Liderança vacilante




Uma liderança política, forjada no exercício do poder e confirmada nas urnas, só pode mostrar seu peso e sua influência se for exercida em plenitude, doa a quem doer e sejam quais forem as conseqüências.

Exemplo eloqüente dessa necessidade foi dada, nas eleições, pelo governador de Minas Gerais, Aécio Neves, que assumiu a candidatura de Geraldo Alckmin, quando ela ainda se mostrava inviável pelos números das pesquisas, e ao lado dela permaneceu até a contagem do último voto.

Hoje, de consciência leve e com a certeza do dever cumprido, o governador mineiro mantém a coerência e manifesta seu apoio ao tucano de maneira clara e insofismável.

Aécio saiu, por certo, engrandecido do pleito, não apenas por ser um campeão de votos, mas também por fazer valer sua liderança, demonstrando coerência e coragem. Minas Gerais também se engrandeceu com o ato de seu governador. Isto é absolutamente certo.

Já aqui no Espírito Santo os meios políticos se mostram perplexos e atônitos com o distanciamento do governador Paulo Hartung, outro campeão de votos, da eleição presidencial. Um distanciamento injustificado, porque o atual partido do governador, o PMDB, não apresentou candidato a presidente da República e se dividiu entre apoiadores de Lula e Alckmin.

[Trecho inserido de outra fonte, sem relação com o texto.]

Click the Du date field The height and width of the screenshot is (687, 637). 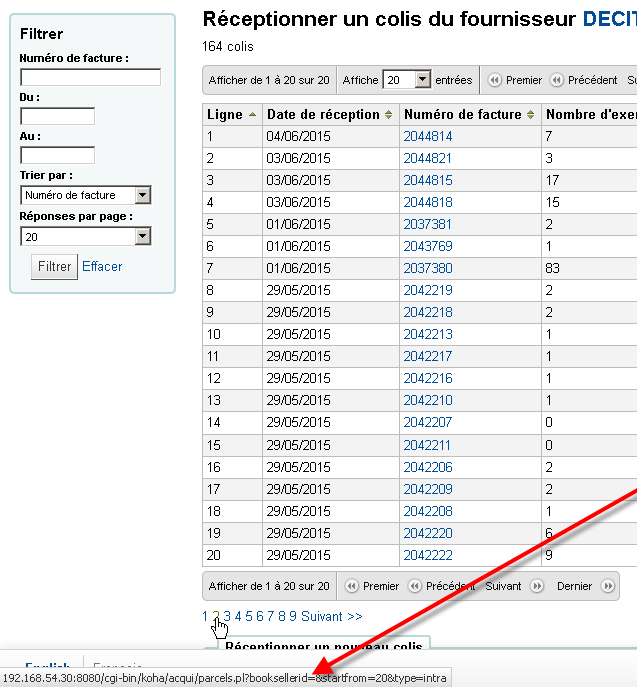[x=57, y=116]
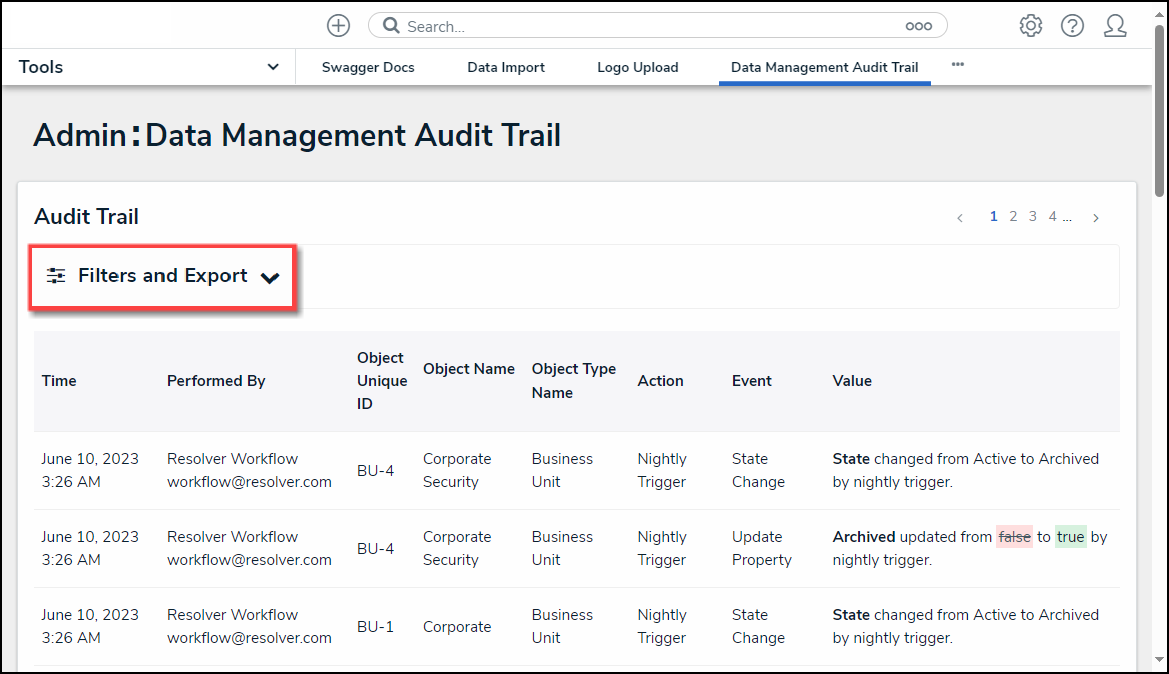Open the more tabs ellipsis icon
Screen dimensions: 1169x674
[x=958, y=65]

Ele poderia, assim, escolher entre um e outro já no primeiro turno, pois em seu amplo arco de alianças se acomodaram, entre outras correntes políticas e partidárias, o PT e o PSDB. A peemedebista Rosinha Garotinho, governadora do Rio, enfrentou muitas resistências mas a elas não se dobrou quando resolveu apoiar Alckmin.

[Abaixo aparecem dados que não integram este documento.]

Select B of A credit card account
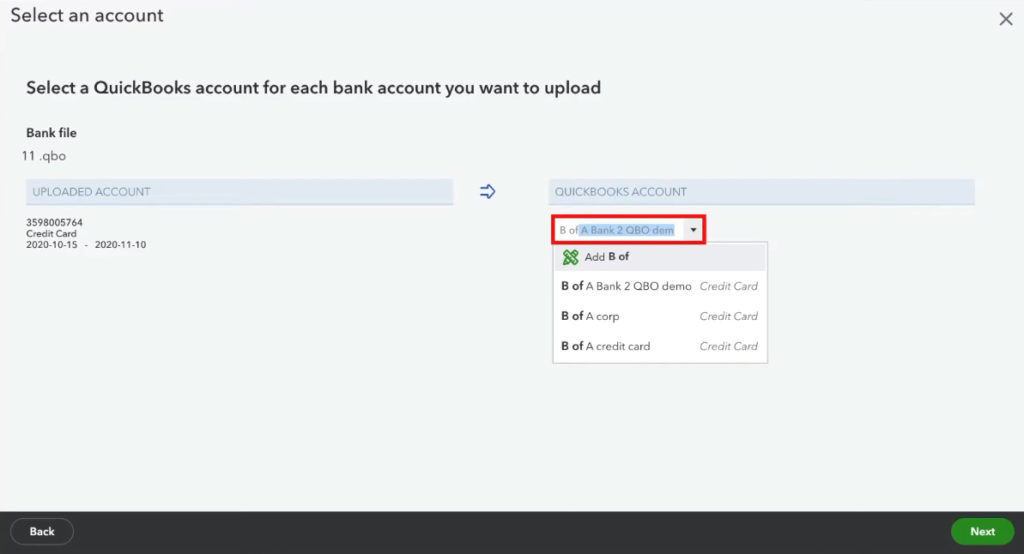Viewport: 1024px width, 554px height. pyautogui.click(x=606, y=346)
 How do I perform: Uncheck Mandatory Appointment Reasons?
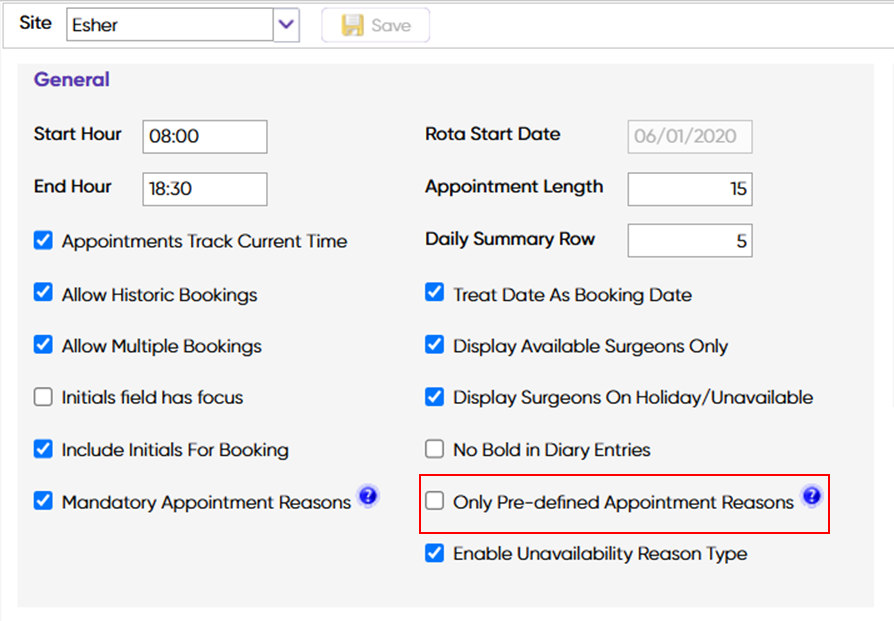pyautogui.click(x=43, y=501)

Voltando às primeiras linhas deste comentário, é licito afirmar, a esta altura, que o governador capixaba está se recusando a cumprir um dever que sua liderança impõe. Um dever político, que, no seu caso, alia-se a outro gênero de dever - o dever moral do reconhecimento ao apoio que recebeu do presidente Lula. Apoio que foi vital, fundamental mesmo, para consolidar seu projeto à frente do Executivo capixaba.

Era de se esperar que desse apoio explícito à reeleição de Lula, como têm enfatizado lideranças petistas estaduais e nacionais. Teria ele, obviamente, liberdade para escolher outro caminho sem comprometer sua liderança, mesmo que resolvesse ignorar a dívida de gratidão com o presidente.

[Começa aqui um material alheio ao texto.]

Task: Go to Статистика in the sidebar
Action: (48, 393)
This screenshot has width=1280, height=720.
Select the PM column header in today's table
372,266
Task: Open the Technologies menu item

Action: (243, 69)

Mas, em reconhecimento à atenção que o presidente da República dispensou a seu governo e ao Espírito Santo, era de se esperar que ficasse ao lado de Lula.

O que está parecendo inaceitável aos olhos da população capixaba é que o governador se mantenha dúbio e vacilante nesta hora. Sim, porque qualificar de neutra sua posição é apenas um exercício retórico.

O muro - local onde a colunista Tereza Crivinel, de "O Globo", colocou o governador - não é abrigo adequado a um líder na completa acepção do termo.